Common Questions
Q: Does Document360 have a free plan in 2026?
A: No. Document360 permanently discontinued its free tier in November 2024. Existing free users were grandfathered, but new users cannot access a free plan under any circumstances. Document360 offers a 14-day free trial, but all paid plans require contacting sales — there is no self-serve purchase option.
Q: What is the minimum cost to use Scribe with a team?
A: Scribe's Pro Team plan requires a minimum of 5 seats at $15/seat/month, meaning the smallest team plan costs $75/month ($900/year) regardless of whether you have 2 or 5 users. Enterprise pricing has been reported at $18,000 or higher annually, with a significant jump from Pro Team with no mid-tier option.
Q: Why doesn't Document360 publish its pricing?
A: Document360 moved to a fully sales-led, quote-based pricing model. This is common among mid-market SaaS platforms that customize pricing based on usage volume, number of projects, or enterprise requirements. The downside is that buyers cannot evaluate cost without entering a sales conversation, which slows procurement and makes competitor comparisons difficult.
Q: Is there a better alternative to both Document360 and Scribe for teams watching costs?
A: Docsie offers a transparent pricing model that avoids both Document360's hidden quotes and Scribe's per-seat inflation. At $199/month, Docsie's Premium plan covers 15 users with 300,000 AI credits per month — no sales call required, no minimum seat count beyond the plan. The free plan includes real AI credits to convert a 10-minute video with no credit card. For teams that need a full knowledge base platform (unlike Scribe) with published pricing (unlike Document360), Docsie is the more practical choice.
Q: What do you actually get with Scribe's free tier vs Document360's free trial?
A: Scribe's free Basic plan is permanently available but limited to browser capture only and stamps a Scribe watermark on all output, making it unsuitable for professional or customer-facing use. Document360's 14-day free trial gives access to the full platform but expires — and since there's no self-serve purchase, you must engage sales to continue. Neither option gives a low-friction, risk-free way to evaluate long-term.
Q: Can Scribe or Document360 handle multi-client documentation delivery?

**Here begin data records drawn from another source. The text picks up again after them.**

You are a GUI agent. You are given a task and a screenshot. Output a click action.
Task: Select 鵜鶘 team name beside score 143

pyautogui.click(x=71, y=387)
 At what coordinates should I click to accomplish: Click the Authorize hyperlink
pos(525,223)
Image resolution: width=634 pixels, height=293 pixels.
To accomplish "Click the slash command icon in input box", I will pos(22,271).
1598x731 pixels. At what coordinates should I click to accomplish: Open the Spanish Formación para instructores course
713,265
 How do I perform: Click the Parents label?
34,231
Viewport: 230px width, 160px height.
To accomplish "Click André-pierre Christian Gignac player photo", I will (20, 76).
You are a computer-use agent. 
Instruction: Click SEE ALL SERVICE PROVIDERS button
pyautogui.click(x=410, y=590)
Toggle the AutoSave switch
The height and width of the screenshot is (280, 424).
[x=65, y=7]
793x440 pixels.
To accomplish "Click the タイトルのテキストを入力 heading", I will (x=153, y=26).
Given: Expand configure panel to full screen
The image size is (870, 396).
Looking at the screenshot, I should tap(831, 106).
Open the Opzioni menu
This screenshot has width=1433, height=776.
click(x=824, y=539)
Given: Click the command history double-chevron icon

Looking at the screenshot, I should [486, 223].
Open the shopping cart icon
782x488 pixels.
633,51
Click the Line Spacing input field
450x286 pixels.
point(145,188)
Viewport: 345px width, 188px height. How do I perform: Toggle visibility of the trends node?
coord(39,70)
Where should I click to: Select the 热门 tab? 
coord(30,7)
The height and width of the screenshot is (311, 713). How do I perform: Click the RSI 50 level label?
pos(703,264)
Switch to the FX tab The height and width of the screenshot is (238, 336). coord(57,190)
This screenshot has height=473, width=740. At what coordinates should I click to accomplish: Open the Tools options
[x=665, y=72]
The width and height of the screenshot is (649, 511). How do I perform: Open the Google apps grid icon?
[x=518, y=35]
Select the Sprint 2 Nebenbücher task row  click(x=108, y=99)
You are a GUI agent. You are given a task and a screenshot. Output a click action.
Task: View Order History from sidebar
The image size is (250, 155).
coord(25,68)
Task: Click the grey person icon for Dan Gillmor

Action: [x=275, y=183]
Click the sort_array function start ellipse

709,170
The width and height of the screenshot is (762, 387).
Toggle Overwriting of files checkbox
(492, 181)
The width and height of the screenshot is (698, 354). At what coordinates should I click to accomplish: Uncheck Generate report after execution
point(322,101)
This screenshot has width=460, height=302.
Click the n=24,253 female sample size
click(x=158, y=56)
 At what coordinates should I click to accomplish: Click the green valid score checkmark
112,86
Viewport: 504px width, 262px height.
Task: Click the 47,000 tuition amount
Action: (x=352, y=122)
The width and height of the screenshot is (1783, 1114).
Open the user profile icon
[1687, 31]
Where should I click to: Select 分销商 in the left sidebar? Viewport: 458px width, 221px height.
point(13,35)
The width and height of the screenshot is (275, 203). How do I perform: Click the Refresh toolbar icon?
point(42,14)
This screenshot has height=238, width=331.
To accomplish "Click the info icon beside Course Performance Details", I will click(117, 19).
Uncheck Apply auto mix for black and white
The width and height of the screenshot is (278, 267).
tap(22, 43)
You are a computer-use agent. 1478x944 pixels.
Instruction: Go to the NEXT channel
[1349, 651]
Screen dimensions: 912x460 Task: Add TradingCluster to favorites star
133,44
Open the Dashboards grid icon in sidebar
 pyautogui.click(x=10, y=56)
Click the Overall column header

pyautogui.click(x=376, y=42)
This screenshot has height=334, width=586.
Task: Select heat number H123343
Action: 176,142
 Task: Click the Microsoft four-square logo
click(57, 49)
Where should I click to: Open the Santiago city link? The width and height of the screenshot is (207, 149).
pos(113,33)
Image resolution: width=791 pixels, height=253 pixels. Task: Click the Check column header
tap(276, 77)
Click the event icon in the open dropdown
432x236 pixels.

A: Neither platform supports multi-tenant client portals. Document360 is a single-tenant knowledge base — if you serve five clients, you'd need five separate knowledge bases with separate billing. Scribe is designed for internal process documentation only and has no customer-facing delivery mechanism. Docsie's multi-tenant architecture lets one knowledge base power unlimited branded client portals with custom domains, making it the only option of the three for agencies or consultancies serving multiple clients.
Deep Dive
Document360's opaque pricing makes genuine value assessment impossible — you cannot compare plans without a sales conversation, and the discontinued free tier removes any low-risk entry point. Scribe's published pricing is transparent but its per-seat model means costs grow linearly with headcount. At 10 users, Scribe Pro Team costs $1,800/year for a screen-capture-only tool; Document360 likely starts in the thousands with no self-serve option. Neither tool offers workspace-based pricing, meaning you pay per person regardless of how much output you actually produce.
Scribe's per-seat structure creates a painful scaling curve: 5 users cost $900/year, 25 users cost $4,500/year, and 100 users typically require an enterprise contract at $18,000+. Document360 scales similarly through seat-based quote increases, with each added user or knowledge base adding cost. Neither platform offers a consumption-based model that lets you pay for what you process rather than who accesses it. For fast-growing teams or those serving multiple client audiences, both tools become cost-prohibitive at scale without a corresponding increase in capabilities.
Document360's startup program appears free but users report unexpected charges — a significant risk for cash-constrained startups making procurement decisions. Scribe's free tier includes a persistent watermark, making it unsuitable for professional or customer-facing output without upgrading. Neither tool includes multi-tenant portal delivery, meaning enterprises serving multiple client audiences must pay for duplicate knowledge bases rather than one system serving all audiences. Document360's Floik screen-recording integration is not included transparently in pricing communications, and Scribe locks API access, SSO, and SCIM entirely behind enterprise contracts with no self-serve path.
Scribe wins on transparency — its pricing is published, self-serve, and predictable. Document360 wins on platform depth relative to its pricing, offering a full knowledge base with AI, translations, and helpdesk integrations that justify higher spend for the right buyer. However, both tools share a fundamental pricing limitation: you pay per user seat regardless of output volume, making them expensive for teams that need to produce a lot of documentation or serve many audiences. Neither offers a consumption-based or credit-based model that rewards efficiency.